#### Task statement:
Copy the data word for word, from the line that contains "Task: Enable the 保険料自動計算 checkbox" through the end of the data, leaving out the pictures.

#### Input records:
□ □ □
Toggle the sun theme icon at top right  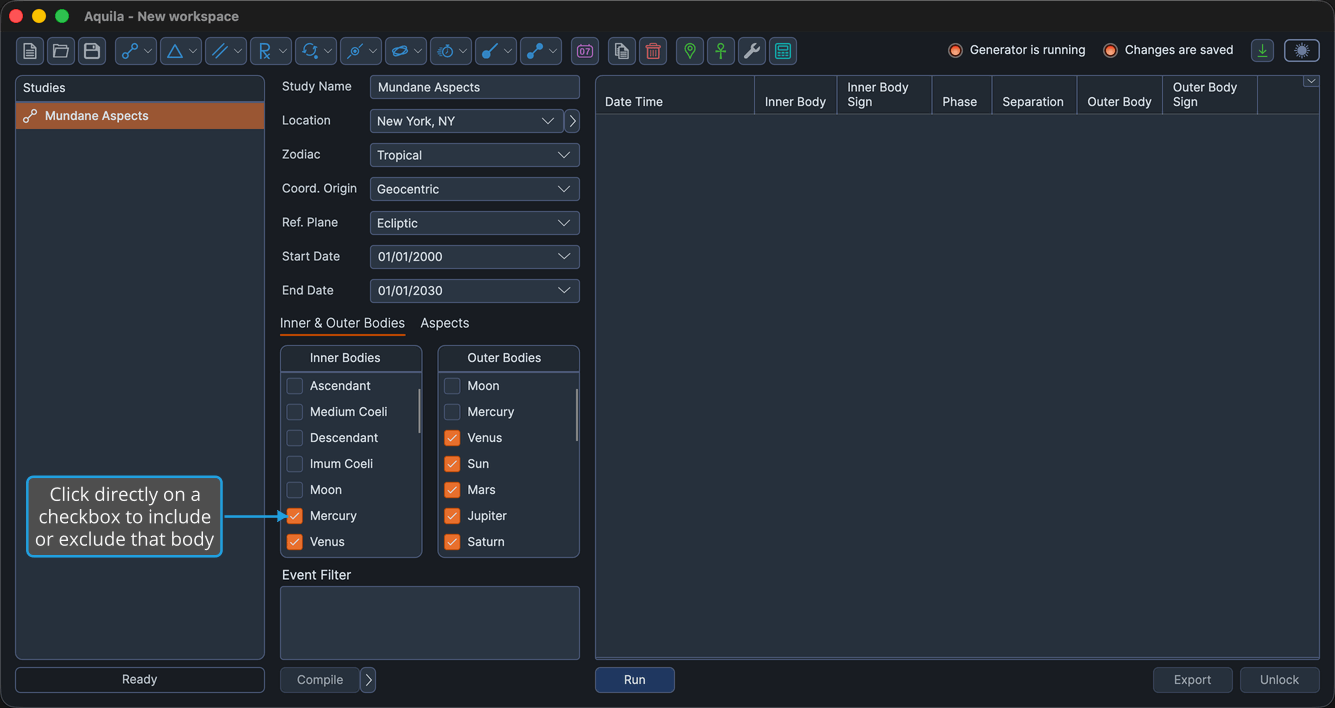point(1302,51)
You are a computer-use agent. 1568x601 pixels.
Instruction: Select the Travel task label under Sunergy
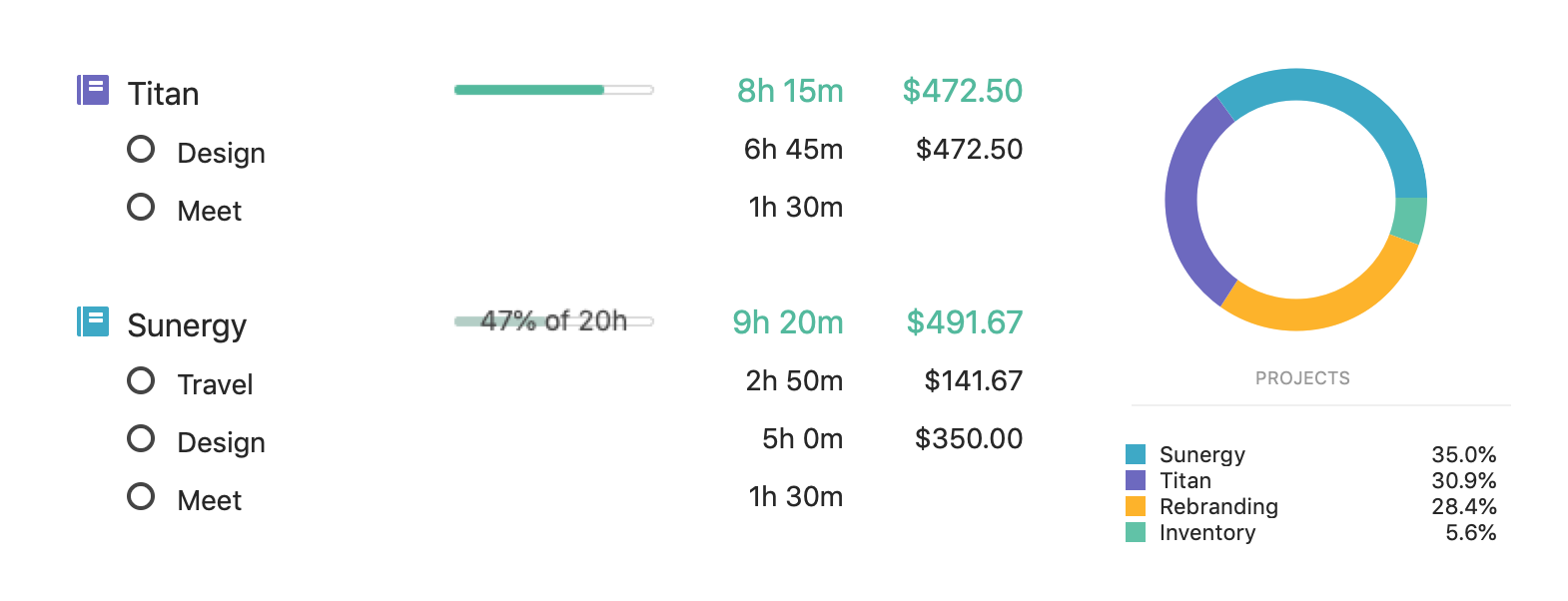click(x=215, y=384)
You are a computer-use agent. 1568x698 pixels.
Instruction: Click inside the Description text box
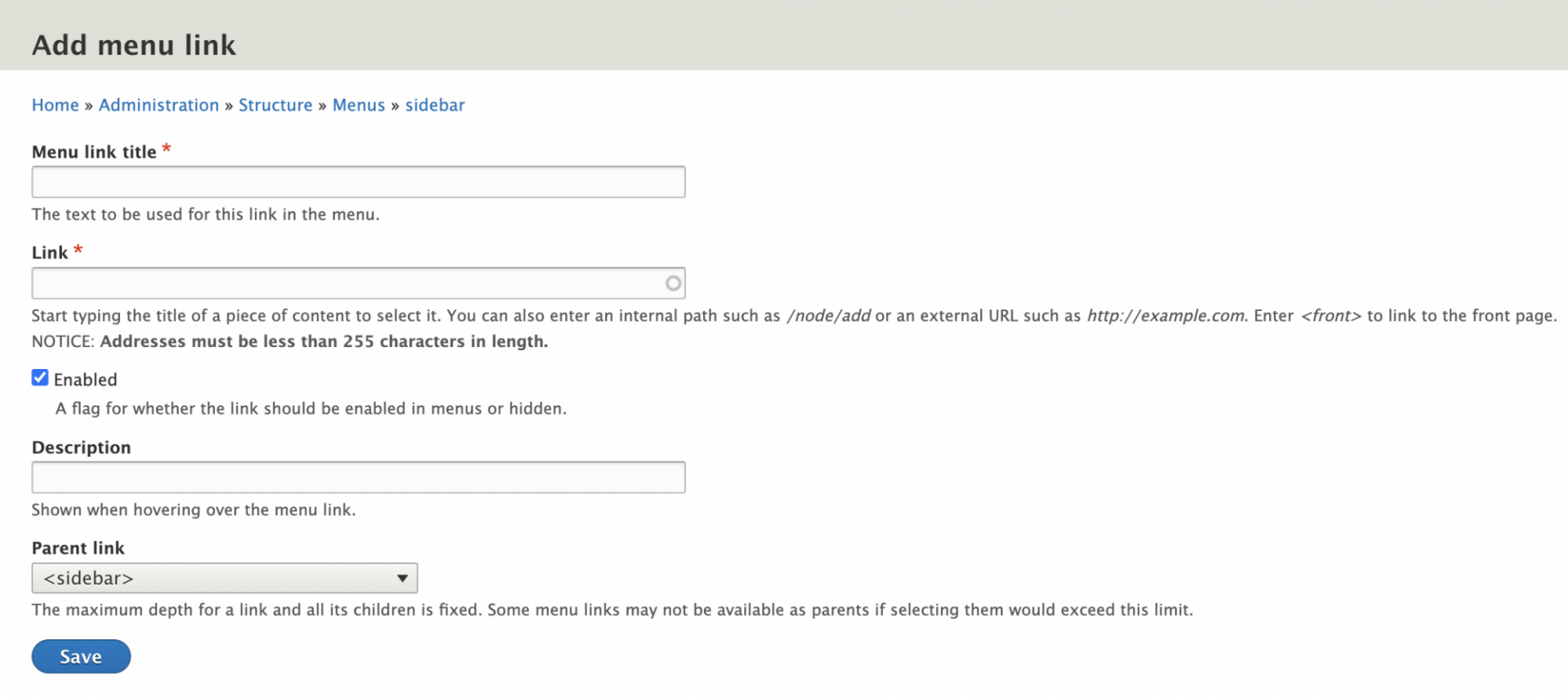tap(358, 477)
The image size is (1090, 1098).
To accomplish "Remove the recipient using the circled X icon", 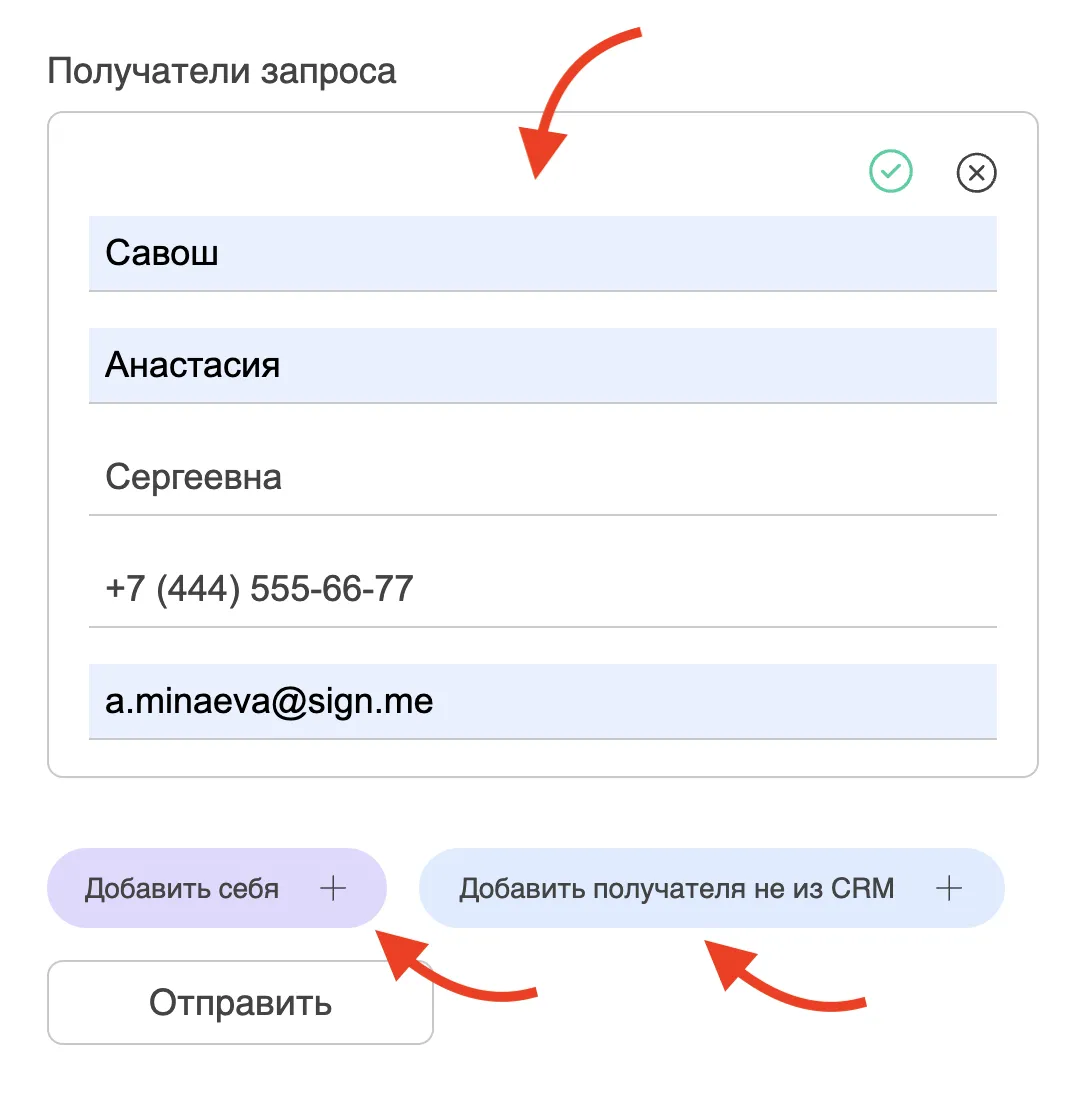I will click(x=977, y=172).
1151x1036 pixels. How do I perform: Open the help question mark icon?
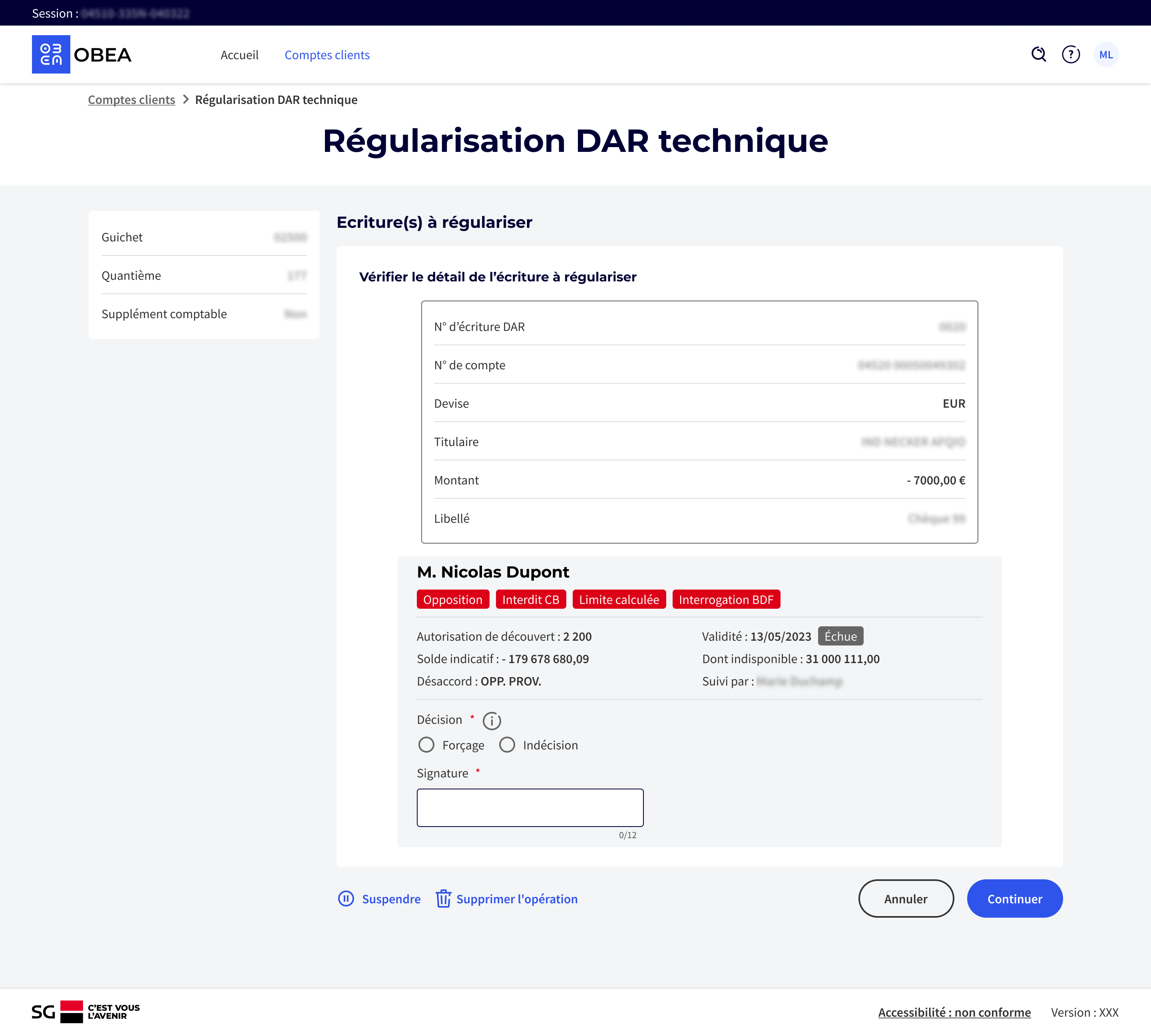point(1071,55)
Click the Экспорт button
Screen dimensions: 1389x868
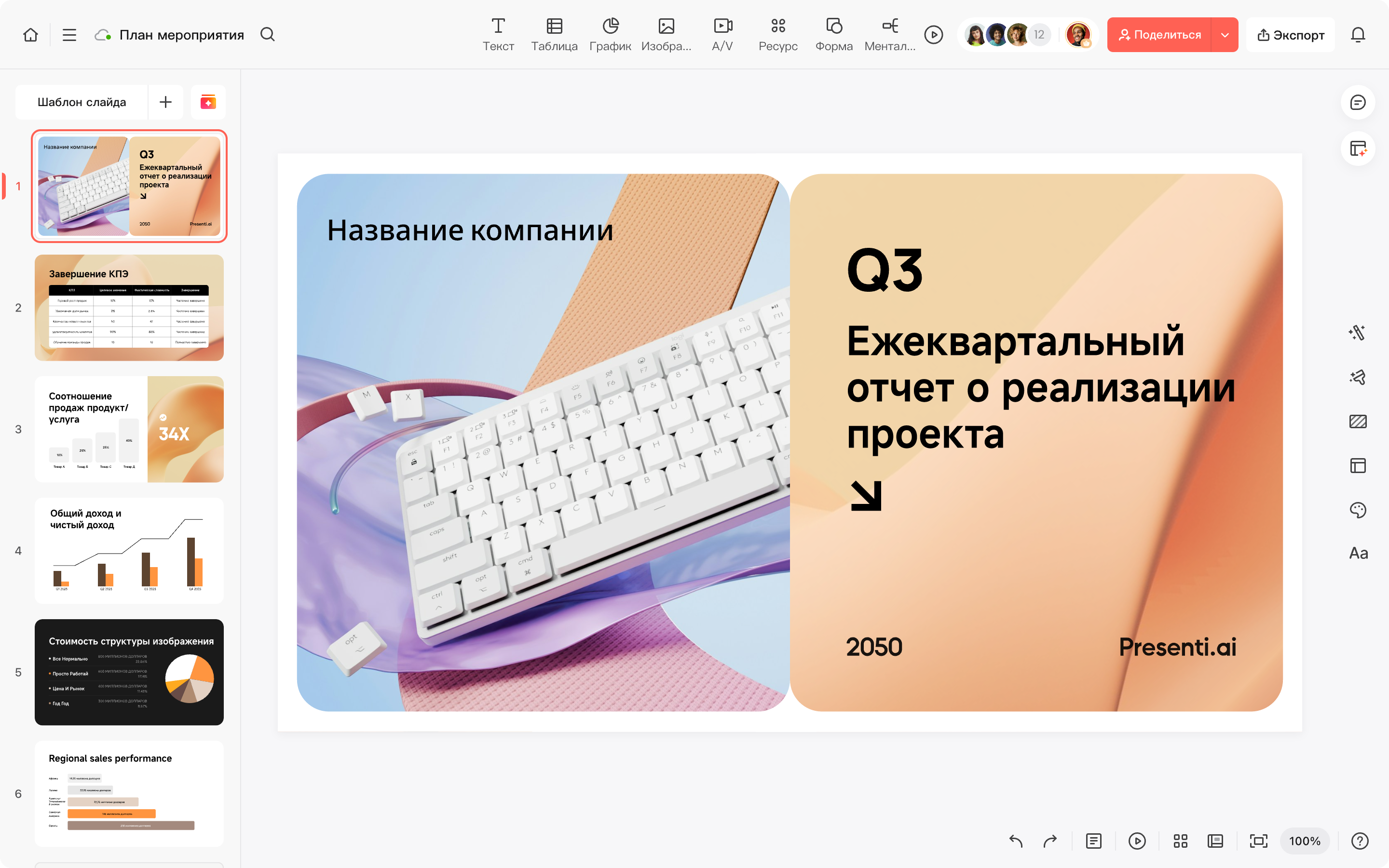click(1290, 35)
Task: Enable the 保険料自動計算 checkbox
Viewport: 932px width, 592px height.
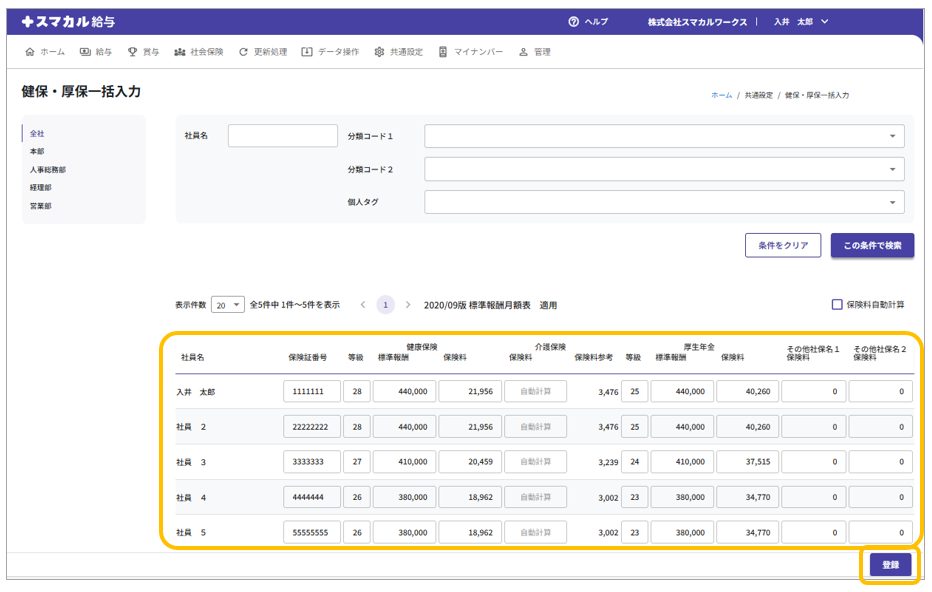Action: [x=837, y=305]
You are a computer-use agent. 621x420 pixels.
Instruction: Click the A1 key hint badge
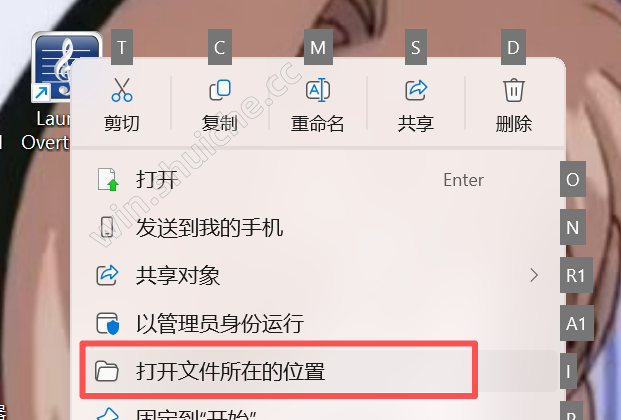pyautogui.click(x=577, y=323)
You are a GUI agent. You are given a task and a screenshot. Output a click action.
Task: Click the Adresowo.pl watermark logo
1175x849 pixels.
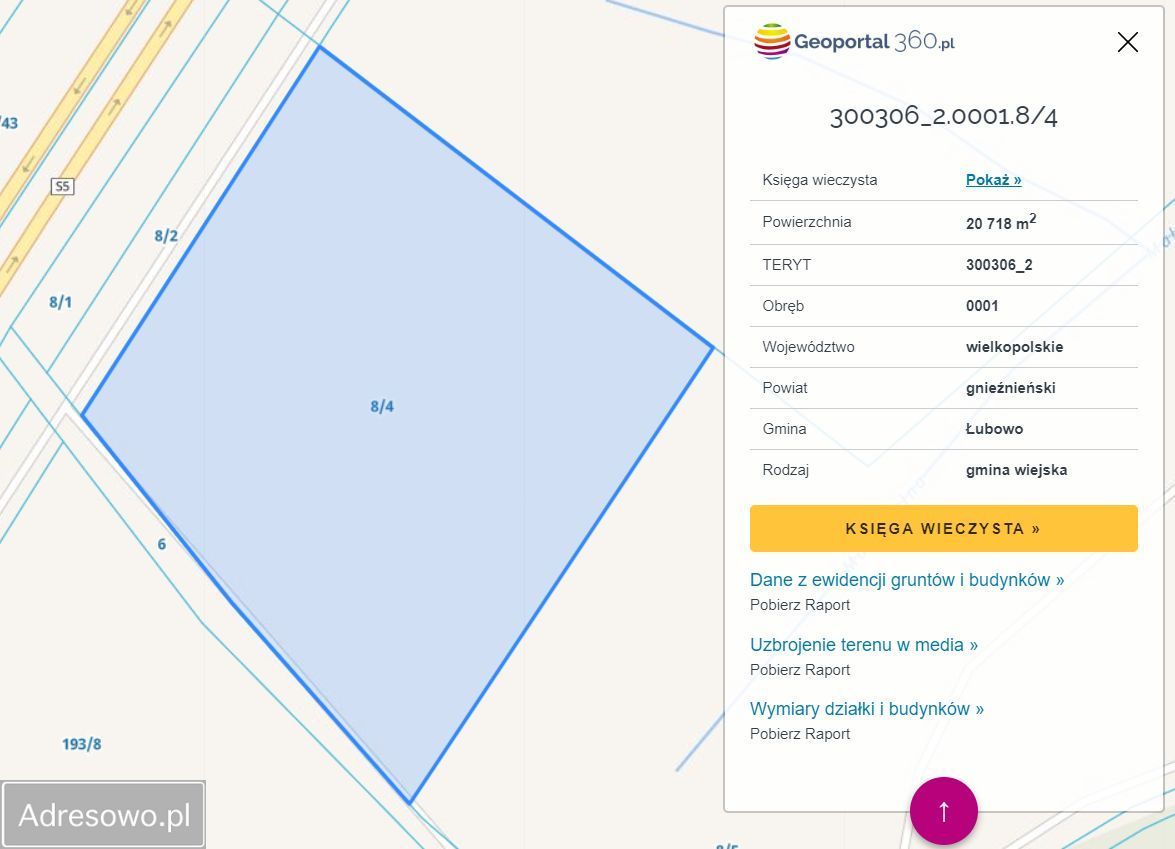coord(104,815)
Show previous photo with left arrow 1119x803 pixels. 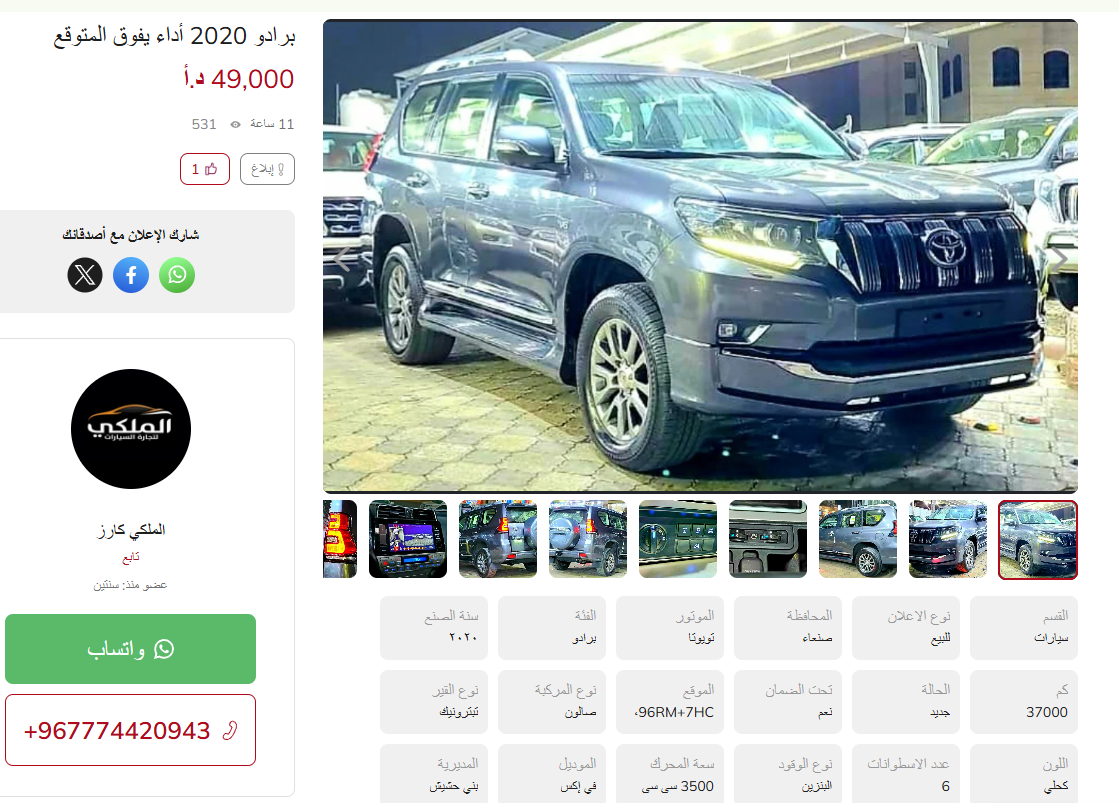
□ □ □
#### Output of the task:
Task: Enable the 保険料自動計算 checkbox
Viewport: 932px width, 592px height.
Action: [x=837, y=305]
You are a computer-use agent. 621x420 pixels.
Instruction: Click the A1 key hint badge
pyautogui.click(x=577, y=323)
You are a GUI agent. You are given a task and a screenshot. Output a click action.
Task: Click the Adresowo.pl watermark logo
1175x849 pixels.
coord(104,815)
Show previous photo with left arrow 1119x803 pixels. 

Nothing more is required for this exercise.